Less well known is the fact that Blunk was also a ceramicist. While studying the craft at UCLA in the late 1940s, he saw an international exhibition of ceramics that included traditional Japanese mingei (folk) pottery, which firmed his resolve to visit Japan. Stationed in Tokyo during the Korean War, in 1952, by chance, Blunk met Isamu Noguchi who introduced him to the acclaimed Japanese ceramicist Rosanjin Kitaoji, with whom he studied for several months alongside further tutelage with the Japanese master Toyo Kaneshige. The imprint of these accomplished potters is apparent in the ceramic objects that Blunk produced from the 1950s to the 1990s, which form a body of work currently on display at Blum & Poe in Toyko: Blunk’s first exhibition in Japan since 1954.
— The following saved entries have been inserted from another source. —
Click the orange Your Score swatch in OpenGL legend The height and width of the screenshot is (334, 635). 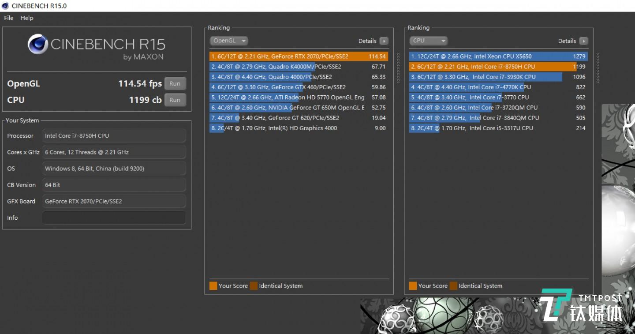pyautogui.click(x=213, y=286)
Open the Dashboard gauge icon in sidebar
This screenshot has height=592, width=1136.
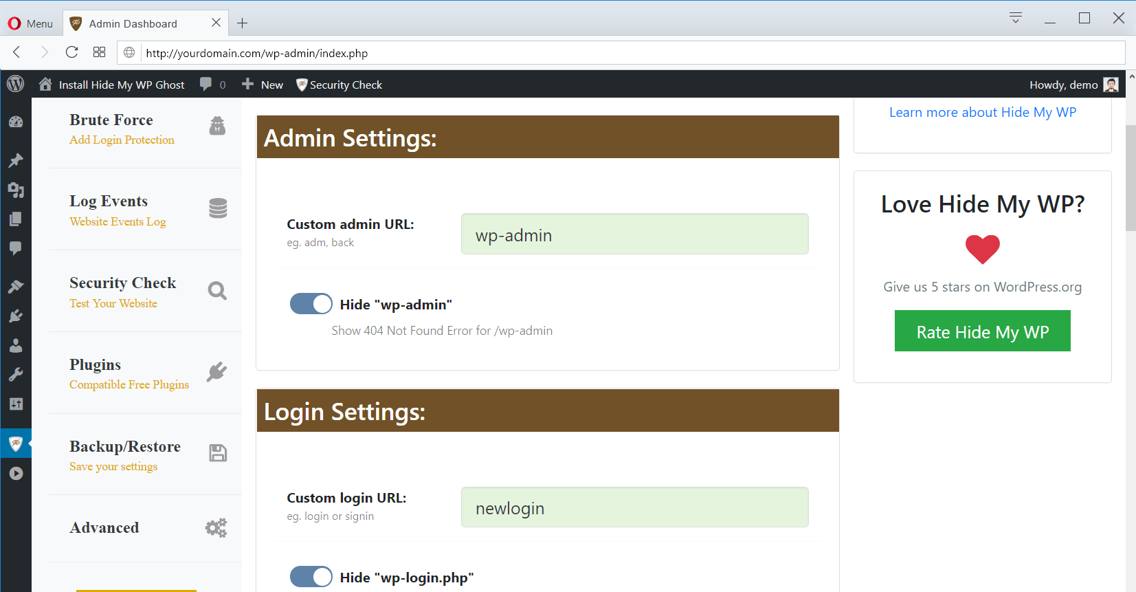pos(16,122)
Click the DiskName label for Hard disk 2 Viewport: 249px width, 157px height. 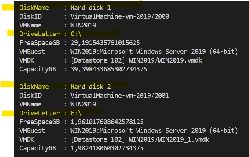(x=34, y=87)
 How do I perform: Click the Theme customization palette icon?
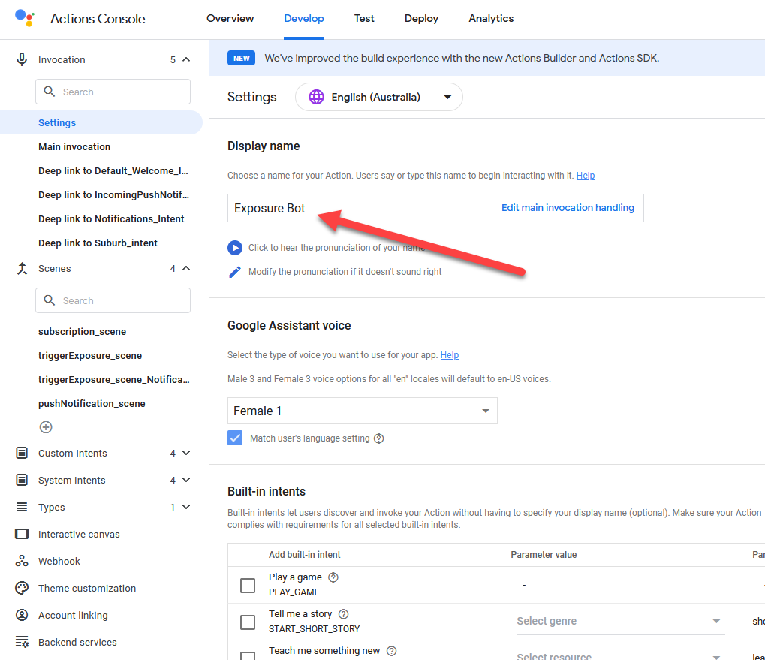23,589
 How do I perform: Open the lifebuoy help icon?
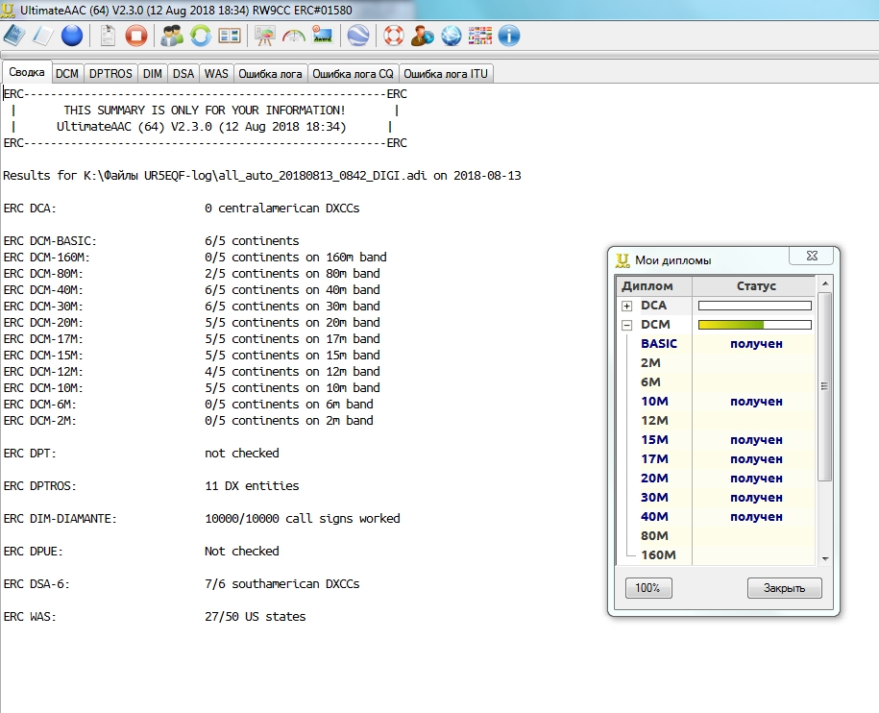(x=393, y=37)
J.B. Blunk, Untitled, c.1980, ceramic, 36 x 24 x 6 cm

J.B. Blunk, Untitled, c.1980, ceramic, 36 x 24 x 6 cm

J.B. Blunk, Untitled, c.1980, ceramic, 36 x 24 x 6 cm. Courtesy: the Estate and Blum & Poe, Los Angeles/New York/Tokyo © J.B. Blunk Estate; photograph: Daniel Dent

The objects are both utilitarian and decorative: ceramic plates, raised discs and tiny vessels that could equally act as serving dishes, trays and tea cups – or objects d’art, simply to view. The scale of the works, as mostly small, coax a sprightliness and lightness of touch that is missing in Blunk’s better-known hewn wood sculptures. Those pieces have a wilful boldness and monumentality and – akin to works by British sculptors Henry Moore and Barbara Hepworth – an imposing drama of positive and negative forms. This play of void and solid recurs his ceramics but, owing in part to the malleability of the clay, appears both more effortless and adroit. In (Untitled, c.1950) the edge of a circular ceramic tray has been sliced into, leaving nine irregularly shaped arms that splay from its centre, curling upwards at the tips like fallen autumn leaves. More playful asymmetry occurs in Untitled (c.1990), where three simple shapes have been excised from a freeform rectangle and a circle has been jauntily appended to one edge, exaggerating the object’s lopsidedness.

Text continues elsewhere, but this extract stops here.